## [TASKS]
(a) From the netCDF support reply below, list every field under "Ticket Details" together with its value.
(b) Answer from the netCDF support reply below, one line each:
(i) Which line in the "configure" output shows a 64-bit off_t type?
(ii) What is the actual maximum size of a variable on a 32-bit platform?
(iii) What limits a 32-bit platform to accessing at most 2GB at once?

## [TEXT SECTION]
>>
[Date Prev][Date Next][Thread Prev][Thread Next][Date Index][Thread Index]

[netCDF #ZCE-849683]: clarification on large file support



Hi Fabio,

Sorry to have taken so long to respond to your question.
> I am Fabio Milani working in IDS (Ingegneria dei Sistemi), an italian
> company involved, among others, in electromagnetic simulations.
> 
> We currently use the netcfd library for managing our simulators file
> and were interested in large file support. I read the FAQ section on
> your website and I need to clearify the following aspects, thanks to
> your precious support.
> 
> Is the following correctly understood?
> 
> 1. On 32 bit platforms the new netcdf IS ABLE to write file larger
> than 2GB (up to 2^64), BUT each variable contained in the file CANNOT
> exceed 2GB

That's not quite correct.

It's true that a program on 32-bit platforms linked to netCDF 3.6.x or
netCDF 4.x is able to write files larger than 2GB, assuming the
platform and file system are configured for Large File Support (this
is almost always the case), and that the program is compiled such that
the "off_t" type is 64 bits, such as a "long long" type.  The
configure script used to build netCDF correctly sets compile flags to
support a 64-bit off_t type, if possible.  You can check the output
from running the "configure" script to make sure it has the line

  checking size of off_t... 8

indicating a 64-bit (8-byte) off_t type.

Each variable in the file cannot exceed 4GB (not 2GB), in netCDF
versions after 3.6.1, including the current netCDF 4.1.1.  The actual
maximum size of a variable on a 32-bit platform is (2^32 - 4) bytes.
Part of the confusion is a documentation error here:

  
http://www.unidata.ucar.edu/software/netcdf/docs/netcdf.html#Classic-Limitations

which I just discovered hasn't been updated since the size limit on a
single variable was changed from 2GB (2^31 - 4) to 4GB (2^32 - 4) in
versions since netCDF 3.6.1.  It should say

  If you don't use the unlimited dimension, only one variable can
  exceed 4 GiB in size, but it can be as large as the underlying file
  system permits. It must be the last variable in the dataset, and the
  offset to the beginning of this variable must be less than about 2
  GiB. 

  The limit is really 2^32 - 4. If you were to specify a variable size
  of 2^32 -3, for example, it would be rounded up to the nearest
  multiple of 4 bytes, which would be 2^32, which is larger than the
  largest unsigned 32-bit integer.  

It's also true that even on 32-bit platforms, one variable in the file
(the last) can exceed 4 GB in size, as explained in the FAQ, as long
as the system supports a 64-bit off_t type.

> 2. On 64 bit platforms the new netcdf is able to write file larger than
> 2GB (up to 2^64), AND each variable contained in the file CAN exceed
> 2GB

Yes, that's true.  But note that most 32-bit platforms support a
64-bit off_t type for file offsets, so the 64-bit offset variant of
the netCDF format is fully supported for reading or writing data on a
32-bit platform (except that you can only access at most 2GB at once,
due to the 32-bit size_t type on 32-bit platforms).

Note that with the netCDF-4 HDF5-based format, variables can also be
larger than 4GB.

--Russ

Russ Rew                                         UCAR Unidata Program
address@hidden                      http://www.unidata.ucar.edu



Ticket Details
===================
Ticket ID: ZCE-849683
Department: Support netCDF
Priority: Normal
Status: Closed
<<
## [GIVEN MATERIAL]
>>
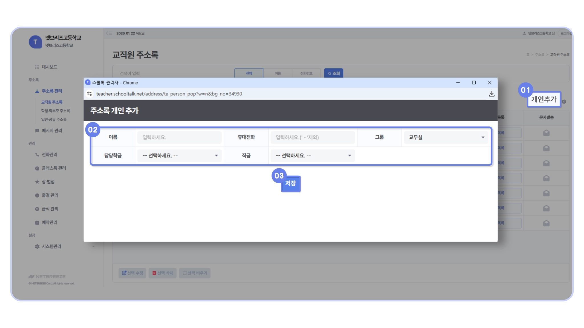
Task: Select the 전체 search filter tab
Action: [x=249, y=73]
<<
## [SOLUTION LIST]
(a)
- Ticket ID: ZCE-849683
- Department: Support netCDF
- Priority: Normal
- Status: Closed

(b)
(i) checking size of off_t... 8
(ii) (2^32 - 4) bytes
(iii) The 32-bit size_t type on 32-bit platforms